● DIRECTIVE
Copy out each of the rows below word for word, leaving out the pictures.

● GIVEN ENTRIES
┏━━
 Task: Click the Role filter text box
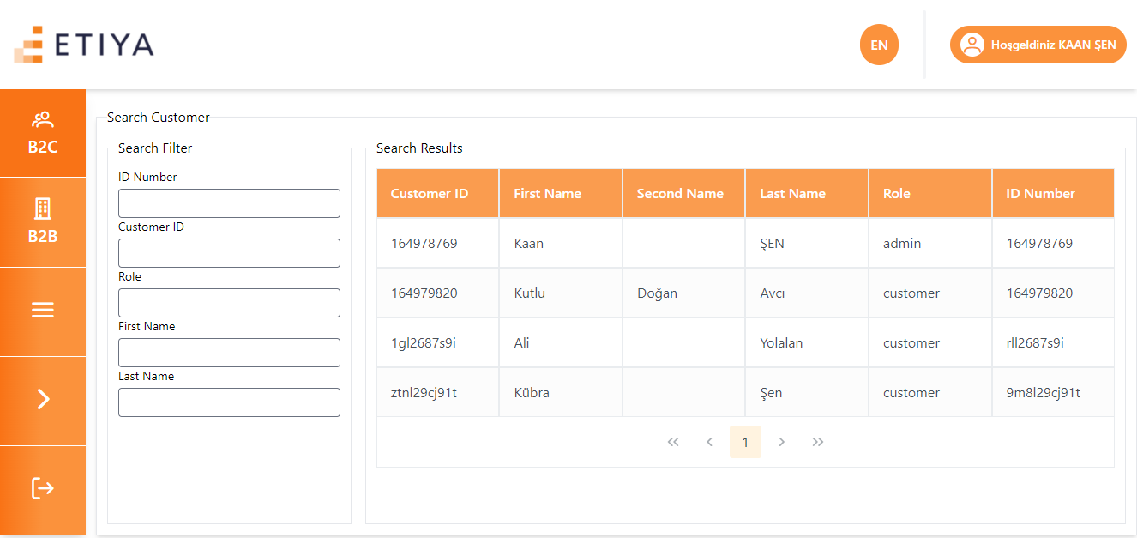coord(229,303)
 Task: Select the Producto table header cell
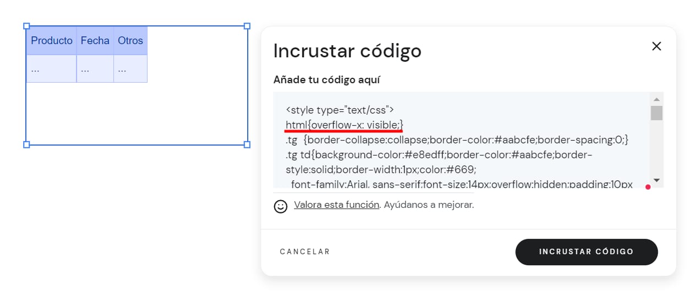(x=52, y=41)
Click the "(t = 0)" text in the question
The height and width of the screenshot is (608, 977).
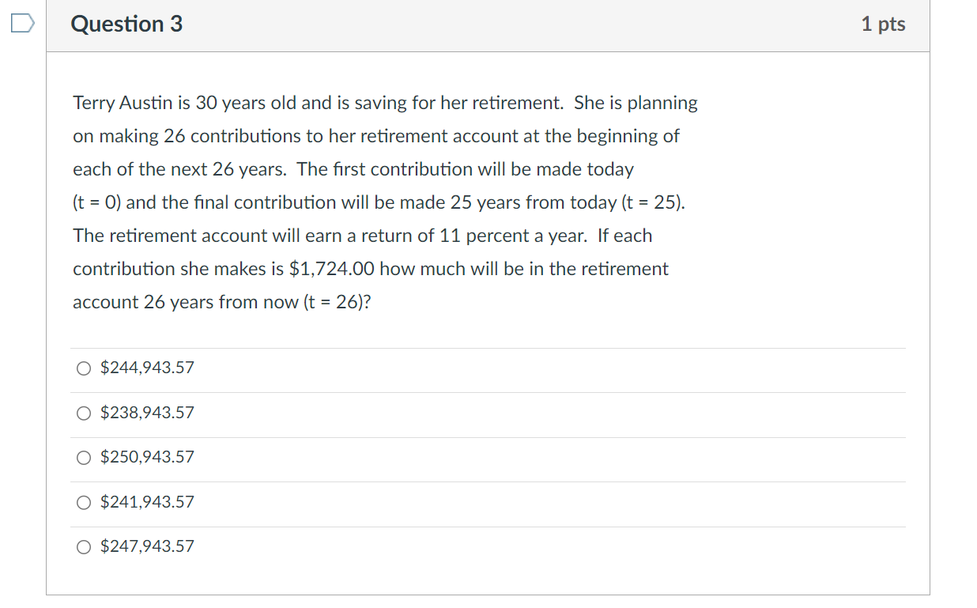coord(97,203)
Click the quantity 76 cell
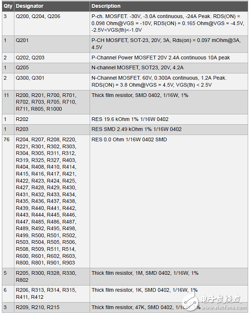The height and width of the screenshot is (315, 250). pyautogui.click(x=8, y=201)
┗━━
● CORRECT RESPONSE
 Task: Click the Role filter text box
coord(229,303)
 Task: Select the Producto table header cell
(x=52, y=41)
Click the "(t = 0)" text in the question
The height and width of the screenshot is (608, 977).
coord(97,203)
Click the quantity 76 cell
The height and width of the screenshot is (315, 250). pyautogui.click(x=8, y=201)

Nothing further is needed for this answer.